The officer told USA TODAY that four bodies were found aboard the helicopter. The cause of the crash was not immediately known, the officer said.
The Associated Press, however, reported that five Americans were killed in the crash, citing an unnamed U.S. official in Baghdad.
Both the USA TODAY and AP sources spoke on condition of anonymity because they were not authorized to speak about the incident.
Witnesses in the Fadhil neighborhood reported seeing the helicopter go down after gunmen on the ground opened fire and were believed to have shot the pilot or co-pilot or both. Accounts varied, but all were consistent that at least one person operating the aircraft had been shot and badly hurt before the crash.
The helicopter was believed to have been flying escort above a VIP convoy on the ground as it headed away from the heavily fortified Green Zone to an undisclosed destination.
A spokeswoman for Blackwater USA, which is based in far northeastern North Carolina, declined to comment Tuesday. "We really don't have any information for you yet," said spokeswoman Anne Tyrrell. The company provides security for State Department officials in Iraq, trains military units from around the world, and works for corporate clients.
The Blackwater aircraft was at least the 14th helicopter to go down since the war began in March 2003. The worst incident occurred Jan. 26, 2005, when a transport helicopter crashed in a sandstorm in western Iraq, killing 30 Marines and a sailor.

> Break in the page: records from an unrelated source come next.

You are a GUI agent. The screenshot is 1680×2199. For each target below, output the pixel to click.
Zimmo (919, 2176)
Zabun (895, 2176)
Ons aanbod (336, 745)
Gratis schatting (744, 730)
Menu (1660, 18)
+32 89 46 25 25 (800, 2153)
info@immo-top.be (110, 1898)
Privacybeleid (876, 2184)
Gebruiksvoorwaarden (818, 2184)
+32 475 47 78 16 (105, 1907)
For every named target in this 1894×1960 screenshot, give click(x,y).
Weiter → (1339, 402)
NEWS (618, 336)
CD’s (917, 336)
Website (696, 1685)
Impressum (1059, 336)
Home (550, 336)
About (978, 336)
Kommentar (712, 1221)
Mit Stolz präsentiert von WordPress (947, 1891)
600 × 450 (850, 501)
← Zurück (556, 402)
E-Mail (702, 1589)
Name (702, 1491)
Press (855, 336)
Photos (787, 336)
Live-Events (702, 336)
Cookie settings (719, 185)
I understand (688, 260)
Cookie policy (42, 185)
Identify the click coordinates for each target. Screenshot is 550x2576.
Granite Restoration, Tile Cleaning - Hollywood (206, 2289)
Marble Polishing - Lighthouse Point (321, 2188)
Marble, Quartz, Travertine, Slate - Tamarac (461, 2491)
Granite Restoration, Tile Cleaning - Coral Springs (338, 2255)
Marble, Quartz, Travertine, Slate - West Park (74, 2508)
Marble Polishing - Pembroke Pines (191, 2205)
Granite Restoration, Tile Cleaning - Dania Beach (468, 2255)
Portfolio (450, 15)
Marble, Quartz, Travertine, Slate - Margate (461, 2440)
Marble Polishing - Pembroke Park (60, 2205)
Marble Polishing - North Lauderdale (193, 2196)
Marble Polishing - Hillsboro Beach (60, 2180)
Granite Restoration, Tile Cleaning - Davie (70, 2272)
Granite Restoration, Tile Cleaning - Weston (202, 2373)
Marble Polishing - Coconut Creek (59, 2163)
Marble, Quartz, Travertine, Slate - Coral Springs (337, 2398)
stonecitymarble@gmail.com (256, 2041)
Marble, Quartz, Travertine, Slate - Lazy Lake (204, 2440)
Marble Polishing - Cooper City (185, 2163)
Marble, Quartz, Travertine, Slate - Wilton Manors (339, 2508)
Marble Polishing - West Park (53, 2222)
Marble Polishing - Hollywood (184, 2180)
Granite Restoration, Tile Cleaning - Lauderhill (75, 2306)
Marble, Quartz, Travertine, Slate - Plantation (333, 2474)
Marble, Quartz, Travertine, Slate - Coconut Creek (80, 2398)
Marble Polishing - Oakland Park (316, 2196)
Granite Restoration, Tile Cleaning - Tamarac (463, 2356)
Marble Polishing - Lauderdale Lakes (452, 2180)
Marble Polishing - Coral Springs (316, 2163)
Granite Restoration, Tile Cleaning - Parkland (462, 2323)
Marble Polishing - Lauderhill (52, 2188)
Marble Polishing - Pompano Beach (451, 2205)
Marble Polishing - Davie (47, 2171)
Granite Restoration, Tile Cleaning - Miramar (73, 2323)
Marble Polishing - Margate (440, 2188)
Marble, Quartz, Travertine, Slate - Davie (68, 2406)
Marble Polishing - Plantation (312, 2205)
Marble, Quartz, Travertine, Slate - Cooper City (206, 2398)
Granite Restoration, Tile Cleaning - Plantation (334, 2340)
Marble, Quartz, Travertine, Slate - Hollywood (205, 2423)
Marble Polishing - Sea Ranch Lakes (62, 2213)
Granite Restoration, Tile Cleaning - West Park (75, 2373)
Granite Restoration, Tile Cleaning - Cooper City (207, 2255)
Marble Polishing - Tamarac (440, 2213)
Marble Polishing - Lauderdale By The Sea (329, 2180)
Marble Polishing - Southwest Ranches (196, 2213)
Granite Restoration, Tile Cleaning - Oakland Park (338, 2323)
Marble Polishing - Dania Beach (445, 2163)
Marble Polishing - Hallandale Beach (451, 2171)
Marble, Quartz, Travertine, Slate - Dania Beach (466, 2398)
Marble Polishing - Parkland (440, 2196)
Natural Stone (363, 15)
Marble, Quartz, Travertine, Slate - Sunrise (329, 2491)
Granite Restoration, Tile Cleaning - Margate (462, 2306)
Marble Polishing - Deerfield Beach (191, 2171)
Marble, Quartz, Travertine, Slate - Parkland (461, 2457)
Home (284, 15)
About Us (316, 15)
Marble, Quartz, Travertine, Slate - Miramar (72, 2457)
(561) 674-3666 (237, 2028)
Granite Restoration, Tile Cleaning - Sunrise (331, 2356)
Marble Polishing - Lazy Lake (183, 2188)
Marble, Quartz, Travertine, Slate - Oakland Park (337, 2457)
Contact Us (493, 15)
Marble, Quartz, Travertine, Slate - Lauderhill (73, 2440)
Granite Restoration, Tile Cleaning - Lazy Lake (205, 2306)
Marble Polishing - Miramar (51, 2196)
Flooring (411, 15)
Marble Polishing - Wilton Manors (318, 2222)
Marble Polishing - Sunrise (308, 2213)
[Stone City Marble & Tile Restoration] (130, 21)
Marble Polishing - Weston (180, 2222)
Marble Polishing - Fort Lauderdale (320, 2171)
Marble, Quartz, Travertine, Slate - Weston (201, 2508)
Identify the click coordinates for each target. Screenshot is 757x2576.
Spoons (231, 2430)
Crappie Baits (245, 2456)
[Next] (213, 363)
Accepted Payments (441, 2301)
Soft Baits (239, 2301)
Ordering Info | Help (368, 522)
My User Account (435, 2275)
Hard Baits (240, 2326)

According to insurance claims on file at the Department of Labor, 770 civilian contractors have been killed in Iraq since the war began in March 2003, through Dec. 31, 2006. Additionally, 7,761 civilian contractors have been injured in the same time period, according to claims on file.
Katy Helvenston, mother of Scott Helvenston, a Blackwater employee who died in March 2004, said Tuesday's crash "just breaks my heart."
"I'm so sick of these kids dying," she said.